* **Problem to solve**: Output the data below exactly, without images.
※
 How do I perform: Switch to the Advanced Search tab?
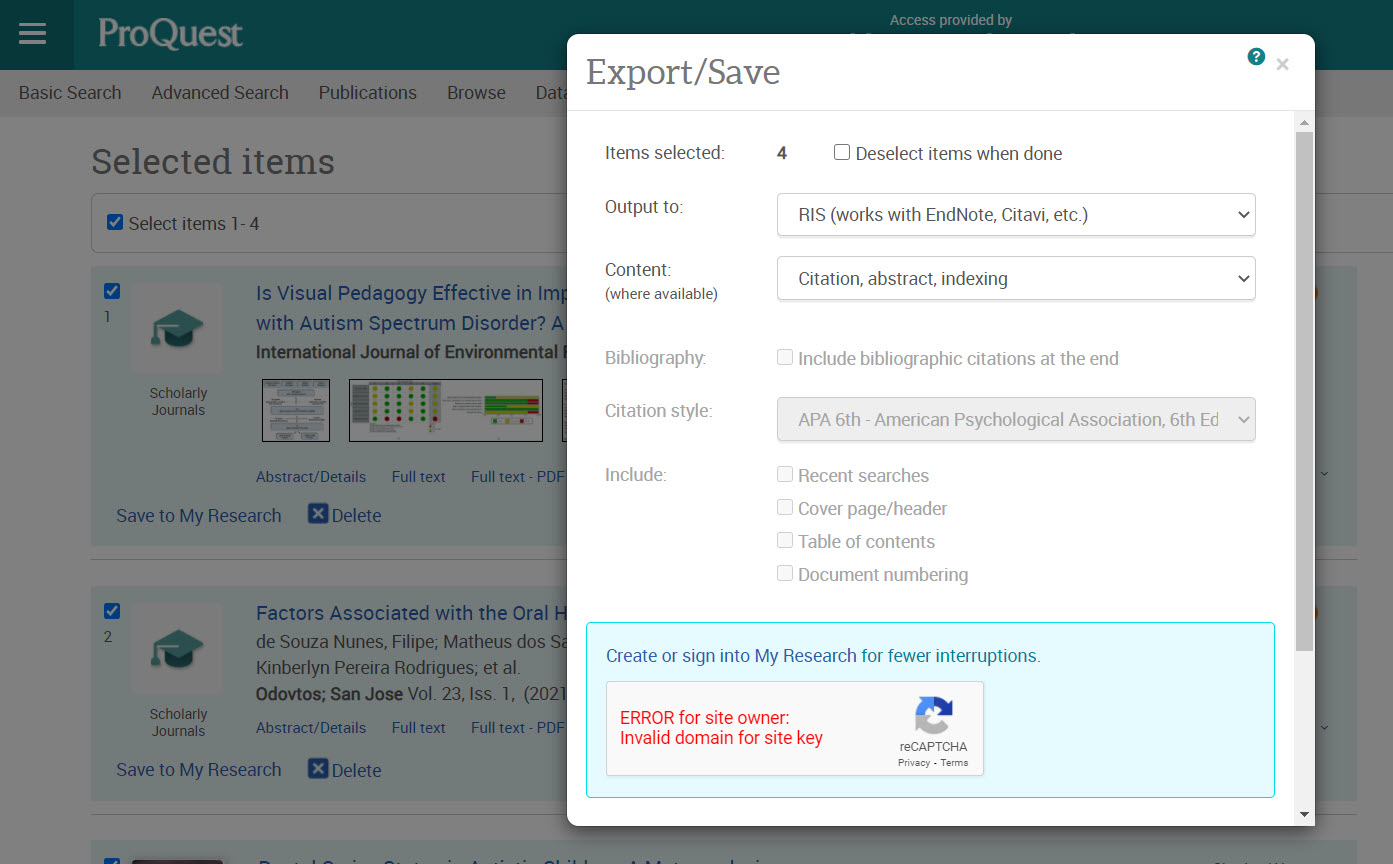(219, 92)
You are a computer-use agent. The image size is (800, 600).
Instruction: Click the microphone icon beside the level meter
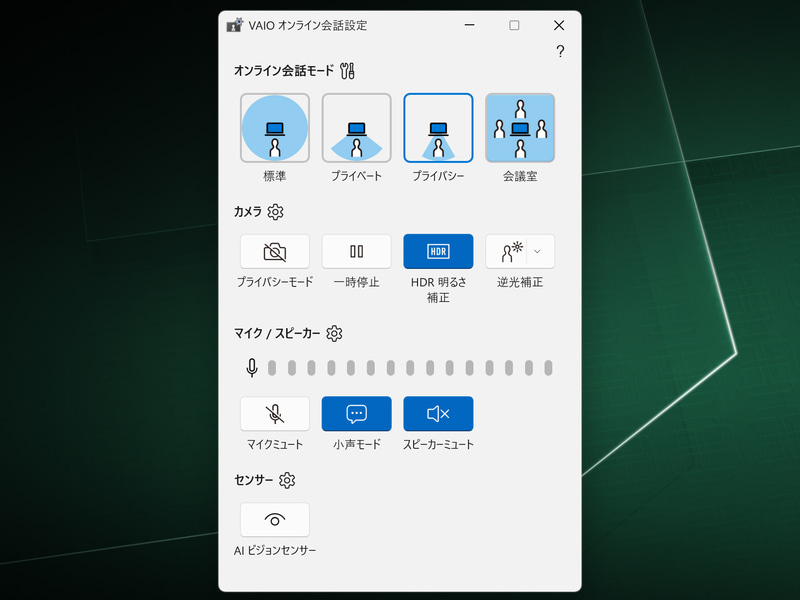[252, 368]
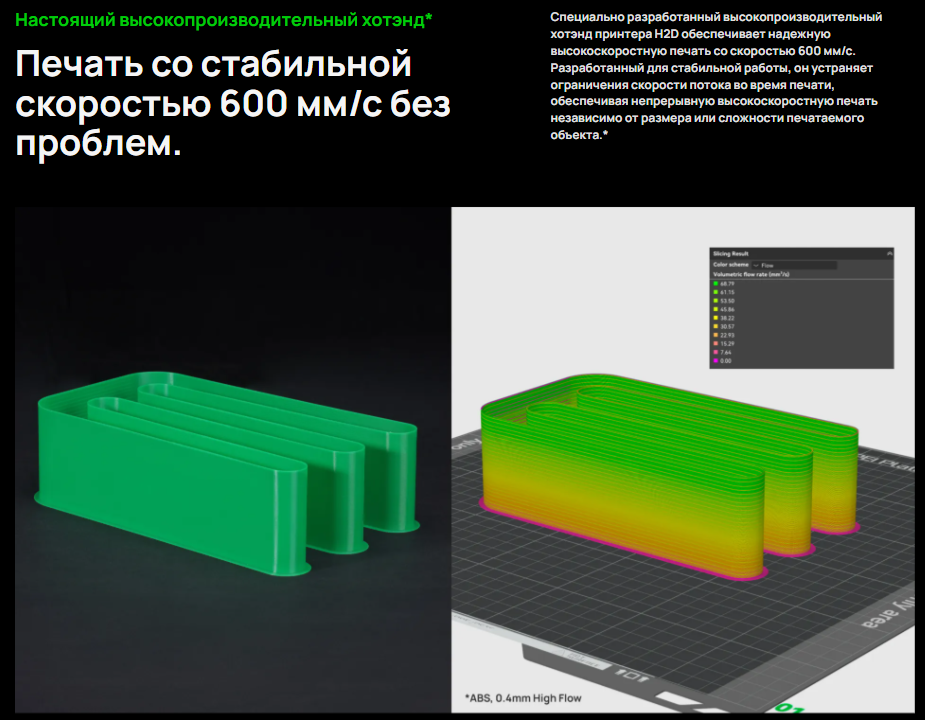Viewport: 925px width, 720px height.
Task: Click the Slicing Result panel title
Action: pos(730,254)
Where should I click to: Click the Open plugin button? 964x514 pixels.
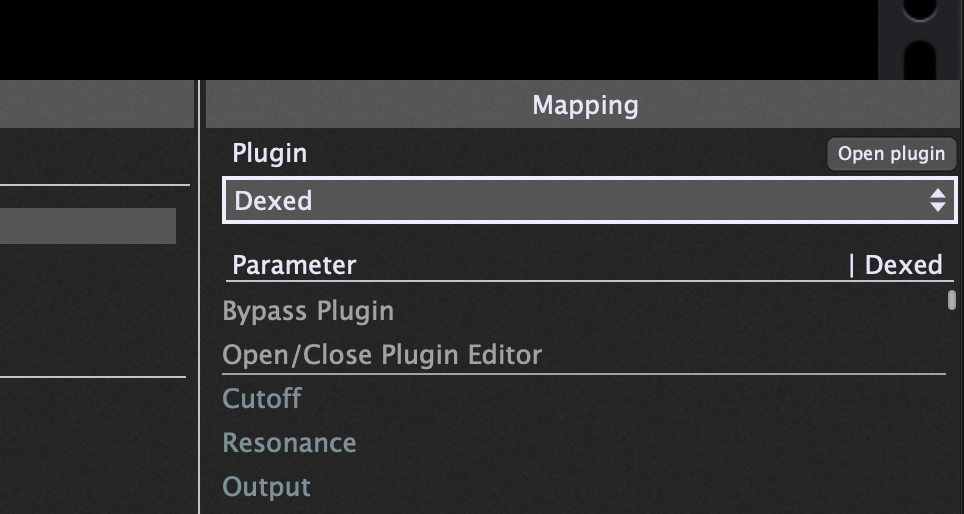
※
* **Solved exercise**:
 How do I perform: Switch to the Advanced Search tab?
(219, 92)
You are a computer-use agent. The image size is (800, 600).
Instruction: Click the microphone icon beside the level meter
[252, 368]
Viewport: 925px width, 720px height.
Task: Click the Slicing Result panel title
Action: pos(730,254)
Where should I click to: Click the Open plugin button? 964x514 pixels.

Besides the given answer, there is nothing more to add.